/obesity

In this project, I will perform feature selection using three different wrapper methods on a dataset obtained from a survey about eating habits and weight. The goal is to identify a smaller subset of features that can accurately predict whether a survey respondent is obese or not.

Primary LanguageJupyter Notebook

Feature Selection Using Wrapper Methods

Project Brief

Objective: In this project, I will perform feature selection using three different wrapper methods on a dataset obtained from a survey about eating habits and weight. The goal is to identify a smaller subset of features that can accurately predict whether a survey respondent is obese or not.

Data source: UCI Machine Learning Repository - Estimation of obesity levels

Tasks Overview

Here's a breakdown of the tasks I'll be performing using Python and various packages:

  1. Data Loading and Inspection: I'll load the dataset and inspect its structure using pandas. This will help me understand the available features and the target variable.

  2. Logistic Regression Model: I'll create a logistic regression model using LogisticRegression from sklearn to establish a baseline accuracy for comparison.

  3. Sequential Forward Selection (SFS): I'll implement SFS using the SequentialFeatureSelector class from mlxtend to select a subset of features that maximizes accuracy.
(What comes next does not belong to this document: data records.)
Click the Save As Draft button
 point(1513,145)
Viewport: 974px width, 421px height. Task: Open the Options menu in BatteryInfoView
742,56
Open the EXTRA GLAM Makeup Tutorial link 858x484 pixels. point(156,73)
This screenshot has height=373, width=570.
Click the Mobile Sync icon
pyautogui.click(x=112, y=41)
I'll then evaluate the model's accuracy on this reduced feature set.

  4. Sequential Backward Selection (SBS): I'll implement SBS using the SequentialFeatureSelector class from mlxtend to select another subset of features that maximizes accuracy. Again, I'll evaluate the model's accuracy on this subset.

  5. Recursive Feature Elimination (RFE): I'll standardize the data and apply RFE using RFE from sklearn to select a subset of features. I'll also evaluate the model's accuracy on this reduced feature set.

  6. Visualizing Results: I'll visualize the results of SFS and SBS by plotting the model accuracy as a function of the number of features used.